# 20 Years together 16 and a half married...



## Dazed_and_Confused (May 20, 2012)

Well I have been reading this forum for awhile now and finally decided to make a post. I have been married to my wife for 16 and a half years, been together for 20 since she was 15 and I was 18. The past month has been extremely hard, I finally opened up to her and was honest and what came out surprised me and her. I told her that I was no longer feeling like I was "In Love" with her and no longer wanted to be married. We have been dealing with this for a month, crying, anger. We have 2 kids together 17 and 15. My 17 year old son has even said that he doesn't know why it took as long as it did for this all to come out. So I left the home last Sunday and am now living at my mother and fathers house. She calls me to cry telling me she doesn't understand and can't accept that I left and wants me to come back. In a way I do want to go back but know that If I did, we would be back in the same ol rut again, and know that part of that feeling is because she is soo hurt and upset, and I can't stand seeing or hearing her in this condition. I know I have hurt her so badly from what I have said and leaving. On the other hand, I feel that it will take time to heal but we will both be fine and I should just stay here and let this ride out. I'm soo lost and confused right now. Don't get me wrong she is a great woman, I just Grew Up and have changed over the years. I know that I'm not looking for anyone else and thats not why I left, she feels that there is "Another Woman" and I have tried to assure her that there is not. I could really use some advise here. I feel so confused and lost, and I truly am sorry for causing her so much pain. It's not easy for me either, however, she thinks it is. I just have come to terms with it and she hasn't. Her Mother actually came down from AZ to stay with her and that doesn't seem to be helping. HELP!


----------



## ididnothingwrong (May 19, 2012)

[Exercises]
(a) Summarize the forum thread on the 20-year relationship in two sentences.
(b) Carry on the forum thread on the 20-year relationship from its final line.

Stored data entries
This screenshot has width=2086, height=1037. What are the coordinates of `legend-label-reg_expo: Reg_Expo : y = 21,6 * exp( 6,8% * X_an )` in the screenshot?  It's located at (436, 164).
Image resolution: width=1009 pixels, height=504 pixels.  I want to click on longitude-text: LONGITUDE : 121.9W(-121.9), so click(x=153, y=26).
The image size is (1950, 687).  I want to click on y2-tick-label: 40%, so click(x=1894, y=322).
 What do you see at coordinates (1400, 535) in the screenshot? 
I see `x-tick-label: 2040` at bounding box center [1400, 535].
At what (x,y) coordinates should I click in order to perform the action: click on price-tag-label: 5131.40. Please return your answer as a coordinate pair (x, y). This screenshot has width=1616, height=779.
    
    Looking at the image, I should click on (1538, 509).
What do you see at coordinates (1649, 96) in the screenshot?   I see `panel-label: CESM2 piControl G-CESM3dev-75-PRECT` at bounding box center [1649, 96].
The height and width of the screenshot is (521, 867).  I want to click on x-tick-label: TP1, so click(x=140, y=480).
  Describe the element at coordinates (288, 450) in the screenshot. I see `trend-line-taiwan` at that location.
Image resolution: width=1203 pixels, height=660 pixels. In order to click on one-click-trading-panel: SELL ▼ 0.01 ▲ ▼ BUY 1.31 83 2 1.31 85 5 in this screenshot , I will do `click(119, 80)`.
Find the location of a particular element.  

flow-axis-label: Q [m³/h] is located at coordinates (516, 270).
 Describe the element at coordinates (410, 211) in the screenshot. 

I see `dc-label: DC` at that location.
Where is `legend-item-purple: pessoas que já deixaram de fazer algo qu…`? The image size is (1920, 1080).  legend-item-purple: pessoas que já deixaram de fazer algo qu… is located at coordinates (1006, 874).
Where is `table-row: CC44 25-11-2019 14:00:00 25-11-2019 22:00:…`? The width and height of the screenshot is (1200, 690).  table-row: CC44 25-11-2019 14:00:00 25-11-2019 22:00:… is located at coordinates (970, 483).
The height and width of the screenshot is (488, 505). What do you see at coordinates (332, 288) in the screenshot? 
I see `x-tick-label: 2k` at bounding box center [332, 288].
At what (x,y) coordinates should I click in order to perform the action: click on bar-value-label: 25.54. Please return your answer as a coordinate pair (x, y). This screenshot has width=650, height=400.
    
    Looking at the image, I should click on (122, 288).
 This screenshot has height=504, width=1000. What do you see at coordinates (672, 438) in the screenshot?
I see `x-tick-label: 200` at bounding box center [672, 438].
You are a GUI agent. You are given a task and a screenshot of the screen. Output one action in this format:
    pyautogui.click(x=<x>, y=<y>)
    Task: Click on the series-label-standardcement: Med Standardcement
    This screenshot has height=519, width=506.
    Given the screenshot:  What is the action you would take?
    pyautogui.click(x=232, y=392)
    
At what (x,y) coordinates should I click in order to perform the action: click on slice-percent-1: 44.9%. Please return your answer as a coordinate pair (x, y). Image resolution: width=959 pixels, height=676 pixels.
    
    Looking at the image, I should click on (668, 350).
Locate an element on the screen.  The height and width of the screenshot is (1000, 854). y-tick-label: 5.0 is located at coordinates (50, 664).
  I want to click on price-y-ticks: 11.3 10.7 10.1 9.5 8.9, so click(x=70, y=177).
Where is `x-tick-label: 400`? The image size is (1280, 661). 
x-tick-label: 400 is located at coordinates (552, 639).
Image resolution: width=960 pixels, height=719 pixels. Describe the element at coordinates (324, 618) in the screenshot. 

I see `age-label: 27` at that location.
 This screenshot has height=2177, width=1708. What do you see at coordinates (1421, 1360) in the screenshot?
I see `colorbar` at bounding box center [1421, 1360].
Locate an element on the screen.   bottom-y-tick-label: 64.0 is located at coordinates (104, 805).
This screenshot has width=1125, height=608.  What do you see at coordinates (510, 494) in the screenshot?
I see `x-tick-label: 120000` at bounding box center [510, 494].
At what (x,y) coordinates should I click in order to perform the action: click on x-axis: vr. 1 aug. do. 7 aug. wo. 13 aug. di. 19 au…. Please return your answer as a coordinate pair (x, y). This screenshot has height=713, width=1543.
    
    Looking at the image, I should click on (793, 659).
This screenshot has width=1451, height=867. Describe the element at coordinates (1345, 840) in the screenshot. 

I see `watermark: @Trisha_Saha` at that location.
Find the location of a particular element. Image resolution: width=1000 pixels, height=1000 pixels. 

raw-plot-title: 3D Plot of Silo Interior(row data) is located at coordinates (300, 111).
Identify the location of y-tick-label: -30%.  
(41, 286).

[Task responses]
(a) After 16 and a half years of marriage and 20 years together, the poster told his wife he no longer felt in love and no longer wanted to be married, then moved into his parents' house. She calls crying and wants him back, and the poster, lost and confused and denying that there is another woman, asks for advice.

(b)
Hey Dazed, I'm not a therapist. That's what my wife told me she's not in love with me. But of course I found other party's. Any how if the both of you are willing to work it out. get the book love dare and do it. you have to be fully comited both of you. Watch the movie fireproof. I thought this would work but it has to take both of you to work.


----------



## Dazed_and_Confused (May 20, 2012)

Thanks for replying Wrong, I just think that its past that, books and movies thing. Keep in mind that It was me that left and its me that's not "In Love" anymore. She has done nothing wrong, I am just very confused as to why I feel this way. I never thought in a million years that I could leave my wife of almost 17 years. There has to be something wrong with my brain. Everyone here tells me to just be a man and let it ride out. Yes, Its true that would be the easiest thing to do, however, I feel that there opinions are just that and can't take them serious since they are not in my shoes nor have ever been in the situation that I am in. The past couple days have been extremely rough, she called me screaming at me telling me to tell her what she needs to hear to move on. Meaning that she wanted to hear from me that "Its Over" so I actually said that its over thinking that it would give her the strength to move on and start healing. It hasn't at all, seems like it just made matters worse. Now she calls crying asking why, how, what is she going to do now so lonely. I am at the end of my ropes. I have no clue what to do.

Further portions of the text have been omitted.